«Но ведь не первый же этот полет», успокаиваю я себя. «Уже сотни и тысячи людей благополучно совершили этот перелет, почему же со мною должно случиться несчастье».
Оглянувшись назад, я увидел аэромаяк, который в этот момент осветил на мгновение наш аппарат, как бы посылая последний привет от старушки Европы.
Однако, усталость и новизна впечатлений взяли свое. Я нашел с помощью служителя свою каюту и через минуту уже спал крепким сном.

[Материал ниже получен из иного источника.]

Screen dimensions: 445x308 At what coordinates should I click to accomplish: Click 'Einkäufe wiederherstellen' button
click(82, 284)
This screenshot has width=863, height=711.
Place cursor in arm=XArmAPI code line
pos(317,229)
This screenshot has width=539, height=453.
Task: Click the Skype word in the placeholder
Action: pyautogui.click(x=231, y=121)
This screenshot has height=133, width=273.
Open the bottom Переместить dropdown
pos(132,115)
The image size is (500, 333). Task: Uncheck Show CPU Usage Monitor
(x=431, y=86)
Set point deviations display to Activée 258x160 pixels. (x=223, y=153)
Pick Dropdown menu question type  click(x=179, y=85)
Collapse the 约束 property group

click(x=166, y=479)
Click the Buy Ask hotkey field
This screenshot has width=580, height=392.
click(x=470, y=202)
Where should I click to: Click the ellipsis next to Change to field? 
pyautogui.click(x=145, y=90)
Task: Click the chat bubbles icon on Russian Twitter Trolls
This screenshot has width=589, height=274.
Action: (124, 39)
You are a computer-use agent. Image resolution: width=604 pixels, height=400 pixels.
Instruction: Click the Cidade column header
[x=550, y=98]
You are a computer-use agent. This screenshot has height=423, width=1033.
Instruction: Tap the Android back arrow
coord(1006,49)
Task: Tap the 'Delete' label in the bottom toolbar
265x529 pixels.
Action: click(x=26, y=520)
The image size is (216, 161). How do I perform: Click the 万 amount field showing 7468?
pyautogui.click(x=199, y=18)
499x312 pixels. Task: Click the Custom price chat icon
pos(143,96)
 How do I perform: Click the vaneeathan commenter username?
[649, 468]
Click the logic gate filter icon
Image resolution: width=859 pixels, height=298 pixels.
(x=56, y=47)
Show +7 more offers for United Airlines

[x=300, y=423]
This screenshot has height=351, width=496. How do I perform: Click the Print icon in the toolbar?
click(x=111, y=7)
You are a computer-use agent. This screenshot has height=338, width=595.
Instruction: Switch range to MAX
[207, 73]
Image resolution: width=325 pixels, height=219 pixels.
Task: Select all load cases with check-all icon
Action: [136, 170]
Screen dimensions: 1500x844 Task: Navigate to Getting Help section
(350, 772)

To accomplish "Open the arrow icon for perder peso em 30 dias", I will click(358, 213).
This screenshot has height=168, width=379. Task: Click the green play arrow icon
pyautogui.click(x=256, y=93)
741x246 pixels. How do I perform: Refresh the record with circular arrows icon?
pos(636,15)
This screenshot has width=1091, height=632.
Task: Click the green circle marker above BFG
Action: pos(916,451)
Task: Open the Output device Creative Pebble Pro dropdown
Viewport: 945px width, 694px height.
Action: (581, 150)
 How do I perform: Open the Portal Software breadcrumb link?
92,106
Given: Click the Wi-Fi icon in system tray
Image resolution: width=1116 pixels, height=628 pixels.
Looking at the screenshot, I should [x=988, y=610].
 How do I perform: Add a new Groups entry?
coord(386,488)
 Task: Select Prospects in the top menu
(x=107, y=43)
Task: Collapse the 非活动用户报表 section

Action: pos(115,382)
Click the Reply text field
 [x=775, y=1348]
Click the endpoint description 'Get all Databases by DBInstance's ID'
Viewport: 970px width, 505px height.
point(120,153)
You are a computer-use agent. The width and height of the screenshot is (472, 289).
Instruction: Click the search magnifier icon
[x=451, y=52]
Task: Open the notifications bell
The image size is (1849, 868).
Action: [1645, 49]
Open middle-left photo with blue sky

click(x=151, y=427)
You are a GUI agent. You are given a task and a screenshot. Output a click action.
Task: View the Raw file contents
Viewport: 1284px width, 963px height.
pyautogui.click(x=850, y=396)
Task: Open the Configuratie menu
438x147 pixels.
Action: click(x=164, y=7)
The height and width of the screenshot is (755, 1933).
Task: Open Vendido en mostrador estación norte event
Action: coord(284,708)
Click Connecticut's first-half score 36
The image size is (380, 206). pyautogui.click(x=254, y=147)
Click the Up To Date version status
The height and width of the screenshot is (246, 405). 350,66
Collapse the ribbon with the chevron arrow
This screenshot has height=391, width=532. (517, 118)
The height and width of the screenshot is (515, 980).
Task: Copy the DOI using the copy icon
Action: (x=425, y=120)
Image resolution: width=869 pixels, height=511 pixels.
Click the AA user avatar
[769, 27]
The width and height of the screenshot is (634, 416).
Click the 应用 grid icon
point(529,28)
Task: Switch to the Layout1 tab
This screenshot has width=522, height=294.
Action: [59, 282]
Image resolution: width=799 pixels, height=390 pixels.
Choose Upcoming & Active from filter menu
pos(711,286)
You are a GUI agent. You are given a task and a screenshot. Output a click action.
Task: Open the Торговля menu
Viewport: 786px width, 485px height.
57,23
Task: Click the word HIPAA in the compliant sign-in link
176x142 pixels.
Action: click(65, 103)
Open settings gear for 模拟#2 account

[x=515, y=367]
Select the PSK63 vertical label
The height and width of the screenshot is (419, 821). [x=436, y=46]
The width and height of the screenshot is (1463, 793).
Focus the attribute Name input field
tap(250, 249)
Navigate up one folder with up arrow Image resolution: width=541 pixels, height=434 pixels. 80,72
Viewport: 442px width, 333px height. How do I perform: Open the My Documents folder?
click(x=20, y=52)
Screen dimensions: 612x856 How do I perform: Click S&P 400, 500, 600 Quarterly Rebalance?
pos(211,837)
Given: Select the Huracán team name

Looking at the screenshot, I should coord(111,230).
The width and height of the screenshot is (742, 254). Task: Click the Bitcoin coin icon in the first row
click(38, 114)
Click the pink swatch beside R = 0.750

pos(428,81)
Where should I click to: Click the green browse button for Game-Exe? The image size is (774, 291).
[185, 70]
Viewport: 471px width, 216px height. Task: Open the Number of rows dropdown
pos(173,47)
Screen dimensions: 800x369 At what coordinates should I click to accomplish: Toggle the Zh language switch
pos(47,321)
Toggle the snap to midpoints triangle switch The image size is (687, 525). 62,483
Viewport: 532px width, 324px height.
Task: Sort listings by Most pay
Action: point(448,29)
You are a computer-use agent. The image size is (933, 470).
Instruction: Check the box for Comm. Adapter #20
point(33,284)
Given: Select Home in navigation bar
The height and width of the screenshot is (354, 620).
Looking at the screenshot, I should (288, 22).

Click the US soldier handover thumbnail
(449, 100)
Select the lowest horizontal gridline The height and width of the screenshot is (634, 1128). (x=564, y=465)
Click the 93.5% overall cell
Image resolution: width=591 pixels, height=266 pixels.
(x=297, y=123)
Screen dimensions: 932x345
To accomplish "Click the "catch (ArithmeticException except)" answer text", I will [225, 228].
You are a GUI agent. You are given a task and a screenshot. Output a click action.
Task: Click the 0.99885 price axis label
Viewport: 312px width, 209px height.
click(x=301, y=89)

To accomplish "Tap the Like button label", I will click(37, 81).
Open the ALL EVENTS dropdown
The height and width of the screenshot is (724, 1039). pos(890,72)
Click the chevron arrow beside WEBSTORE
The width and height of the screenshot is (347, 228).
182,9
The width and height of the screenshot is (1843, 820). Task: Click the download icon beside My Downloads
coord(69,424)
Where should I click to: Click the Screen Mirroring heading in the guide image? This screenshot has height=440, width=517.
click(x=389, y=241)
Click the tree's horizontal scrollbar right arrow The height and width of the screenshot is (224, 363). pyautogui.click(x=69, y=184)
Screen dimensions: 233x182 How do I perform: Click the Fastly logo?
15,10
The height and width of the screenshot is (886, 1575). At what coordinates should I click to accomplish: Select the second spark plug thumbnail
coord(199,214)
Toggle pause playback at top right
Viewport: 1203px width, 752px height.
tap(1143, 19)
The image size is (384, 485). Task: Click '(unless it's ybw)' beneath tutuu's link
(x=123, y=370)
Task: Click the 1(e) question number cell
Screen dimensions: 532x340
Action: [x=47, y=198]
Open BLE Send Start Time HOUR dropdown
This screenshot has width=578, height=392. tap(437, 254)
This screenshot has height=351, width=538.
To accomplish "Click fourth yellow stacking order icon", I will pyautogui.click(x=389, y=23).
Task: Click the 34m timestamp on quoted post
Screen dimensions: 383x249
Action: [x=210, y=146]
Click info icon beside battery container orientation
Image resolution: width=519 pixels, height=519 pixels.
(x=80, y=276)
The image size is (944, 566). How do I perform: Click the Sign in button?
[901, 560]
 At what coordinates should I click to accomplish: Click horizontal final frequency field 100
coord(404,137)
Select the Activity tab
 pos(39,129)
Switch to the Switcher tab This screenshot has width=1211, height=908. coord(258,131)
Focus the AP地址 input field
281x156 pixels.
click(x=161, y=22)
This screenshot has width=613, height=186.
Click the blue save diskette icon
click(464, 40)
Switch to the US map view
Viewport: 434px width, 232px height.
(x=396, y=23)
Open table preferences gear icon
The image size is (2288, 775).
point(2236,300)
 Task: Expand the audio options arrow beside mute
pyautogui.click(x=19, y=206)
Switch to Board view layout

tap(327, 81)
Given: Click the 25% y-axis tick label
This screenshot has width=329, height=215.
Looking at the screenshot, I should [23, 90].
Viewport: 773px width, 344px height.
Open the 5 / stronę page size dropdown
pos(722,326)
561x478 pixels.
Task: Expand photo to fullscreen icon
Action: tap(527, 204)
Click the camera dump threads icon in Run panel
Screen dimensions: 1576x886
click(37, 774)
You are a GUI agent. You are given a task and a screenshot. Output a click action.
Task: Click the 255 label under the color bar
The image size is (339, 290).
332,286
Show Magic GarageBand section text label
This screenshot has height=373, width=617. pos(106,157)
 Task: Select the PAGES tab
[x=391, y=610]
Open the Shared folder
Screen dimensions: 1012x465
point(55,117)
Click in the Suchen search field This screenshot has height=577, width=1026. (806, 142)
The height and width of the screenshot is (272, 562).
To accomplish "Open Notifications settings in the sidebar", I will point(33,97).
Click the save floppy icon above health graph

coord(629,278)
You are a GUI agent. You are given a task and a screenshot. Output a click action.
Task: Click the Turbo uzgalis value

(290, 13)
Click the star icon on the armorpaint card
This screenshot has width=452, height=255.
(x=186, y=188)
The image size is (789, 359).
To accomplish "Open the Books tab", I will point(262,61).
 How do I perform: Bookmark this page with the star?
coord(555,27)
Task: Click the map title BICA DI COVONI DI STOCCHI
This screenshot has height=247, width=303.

Глава 3. Через Атлантику в 17 часов
Ложась спать, я снял наушники и поэтому думал, что мне не удастся выспаться вследствие шума моторов. Однако, мои опасения не оправдались. Я, к своему удивлению, почти его не слышал. Проснулся я часов в 8 утра. В каюте было темно, так как окно было закрыто. Воздух же был свежий; очевидно, вентилятор работал исправно. Я повернул выключатель и при свете лампы увидел, что окно было закрыто изнутри плотной ставней. Отодвинув ее, я сразу услышал громкий шум моторов; открыв же окно, я был почти оглушен их ревом. Дело было, следовательно, в звуконепроницаемых ставнях и перегородках.
Из окна было видно ясное небо, залитое лучами солнца. Внизу же расстилался безбрежный океан.
Я быстро оделся. В моей одноместной каюте, напоминающей размерами купе вагона международного общества, я увидел умывальник с теплой и холодной водой, полотенцем и мылом.
Выйдя из каюты, я попал в освещенный электричеством коридор, идущий вдоль корабля. В него выходили двери разных кают. Я насчитал 14 дверей. По концам коридора также виднелись двери. Носовая дверь вела в небольшой вестибюль, вокруг которого помещались: ванна, 2 уборных, мужская и дамская, винтовая лестница, ведущая на 2-й этаж, дверь в служебное помещение и 2 каюты: лакея и горничной.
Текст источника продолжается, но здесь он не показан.